BACKGROUND: Antigen-specific CD8 T cells following infection or immunization are typically assessed by measuring interferon-gamma production after stimulation with overlapping peptides spanning the region of interest. The effect of epitope location within such peptides is not known but may influence recognition. OBJECTIVE: To examine if peptides containing the appropriate C-terminal anchor amino acid residue would provide more sensitive detection of T cell responses. The impact was examined of epitope location within overlapping peptides on recognition of epitope-specific CD8 T cell responses. METHODS: C-terminal amino acid residues were analyzed in well-defined optimal epitopes for HIV, Epstein-Barr virus, cytomegalovirus and influenza and in peptide-binding motifs. Recognition of known epitopes within longer synthesized peptides by peripheral blood mononuclear cells or CD8 T cell lines was tested using interferon-gamma Elispot at various peptide concentrations. RESULTS: Only 9 of 20 amino acids served as the C-terminal anchor position in 96% of described optimal epitopes and in 95% of peptide-binding motifs. A CD8 T cell response to an epitope within a longer peptide is best detected when the epitope is situated at the C-terminal end of the longer peptide, both when using peptides designed to include the optimal epitope at every possible position and when comparing responses towards optimal epitopes and corresponding overlapping peptides in a larger group of subjects. CONCLUSION: When using overlapping peptides to screen for CD8 T cell responses, more sensitive detection will be achieved using known C-terminal anchor amino acid residues at the C-terminus.

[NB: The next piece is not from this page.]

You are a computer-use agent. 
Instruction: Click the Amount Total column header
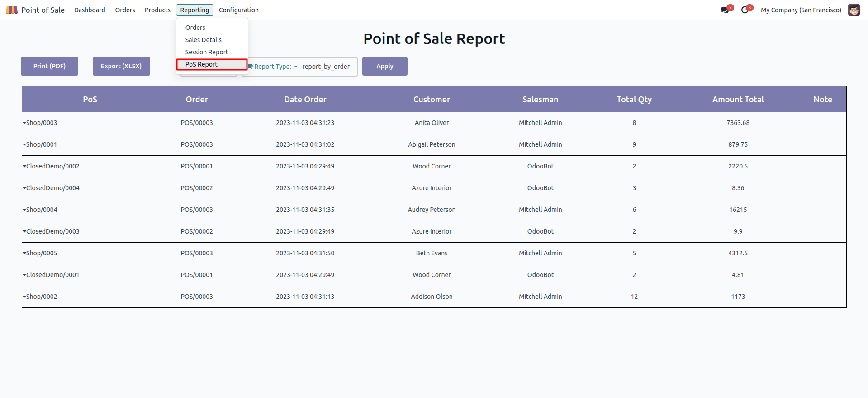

Immune selection for altered antigen processing leads to cytotoxic T lymphocyte escape in chronic HIV-1 infection.

Mutations within cytotoxic T lymphocyte (CTL) epitopes impair T cell recognition, but escape mutations arising in flanking regions that alter antigen processing have not been defined in natural human infections. In human histocompatibility leukocyte antigen (HLA)-B57+ HIV-infected persons, immune selection pressure leads to a mutation from alanine to proline at Gag residue 146 immediately preceding the NH2 terminus of a dominant HLA-B57-restricted epitope, ISPRTLNAW. Although N-extended wild-type or mutant peptides remained well-recognized, mutant virus-infected CD4 T cells failed to be recognized by the same CTL clones. The A146P mutation prevented NH2-terminal trimming of the optimal epitope by the endoplasmic reticulum aminopeptidase I. These results demonstrate that allele-associated sequence variation within the flanking region of CTL epitopes can alter antigen processing. Identifying such mutations is of major relevance in the construction of vaccine sequences.